We have a green square showing the region of the IRIS observation. To work with both IRIS and AIA data, it helps if the image axes are aligned, and for this we need to rotate one of them. We can either rotate SDO/AIA to the IRIS frame, or vice-versa.

We will rotate the AIA data, using reproject_to. As sunpy does not support gWCS, we have to use the basic WCS.

aia_rot = aia_sub.reproject_to(sji_cut.basic_wcs)

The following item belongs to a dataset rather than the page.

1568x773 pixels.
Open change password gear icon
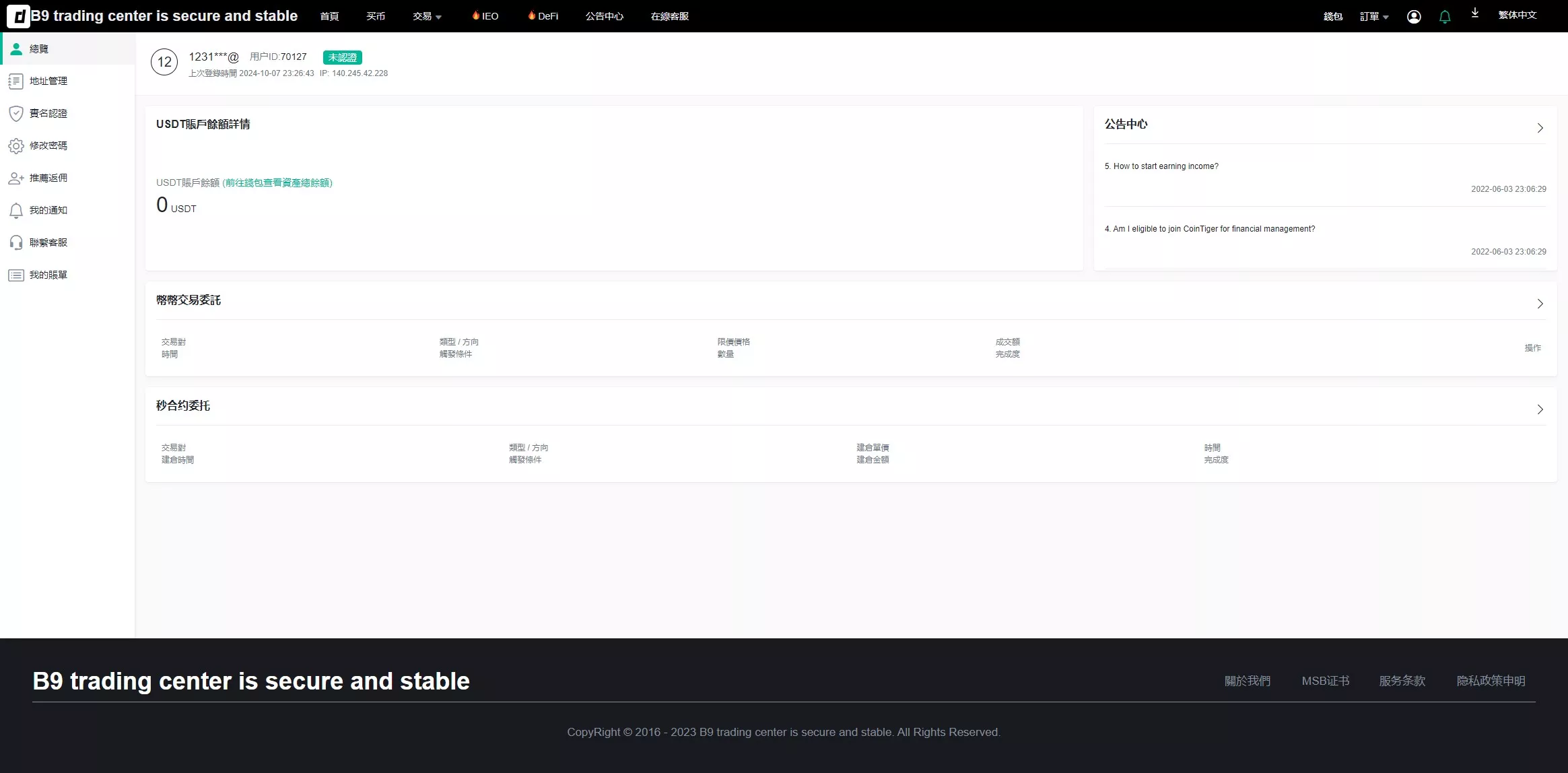tap(15, 146)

# Crop the AIA FOV to match IRIS.
bl = aia_rot.wcs.world_to_pixel(sji_cut.basic_wcs.pixel_to_world(*(0, 0) * u.pix))
tr = aia_rot.wcs.world_to_pixel(
    sji_cut.basic_wcs.pixel_to_world(*(sji_cut.data.shape[0], sji_cut.data.shape[1]) * u.pix),
)

/home/docs/checkouts/readthedocs.org/user_builds/irispy-lmsal/conda/stable/lib/python3.10/site-packages/sunpy/map/mapbase.py:891: SunpyMetadataWarning: Missing metadata for observation time, setting observation time to current time. Set the 'DATE-AVG' FITS keyword to prevent this warning.
  warn_metadata("Missing metadata for observation time, "
INFO: Missing metadata for solar radius: assuming the standard radius of the photosphere. [sunpy.map.mapbase]
INFO: Missing metadata for solar radius: assuming the standard radius of the photosphere. [sunpy.map.mapbase]

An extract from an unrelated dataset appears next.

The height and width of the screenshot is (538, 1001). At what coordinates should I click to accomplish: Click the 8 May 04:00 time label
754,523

Finally we will plot the results.

fig = plt.figure()
ax1 = fig.add_subplot(1, 2, 1, projection=sji_cut.basic_wcs)
aia_rotate_crop = aia_rot.submap(bl * u.pix, top_right=tr * u.pix)
aia_rotate_crop.plot(axes=ax1, autoalign=True)

ax2 = fig.add_subplot(1, 2, 2, projection=sji_cut.basic_wcs)
sji_cut.plot(axes=ax2, cmap="irissji2832", vmin=0, vmax=4500)
ax2.set_title(f"IRIS SJI {sji_2832.meta['TWAVE1']}Å")
ax2.grid(color="w", ls=":")
ax2.set_xlabel(" ")
ax2.set_ylabel(" ")

plt.show()

INFO: Missing metadata for solar radius: assuming the standard radius of the photosphere. [sunpy.map.mapbase]
INFO: Missing metadata for solar radius: assuming the standard radius of the photosphere. [sunpy.map.mapbase]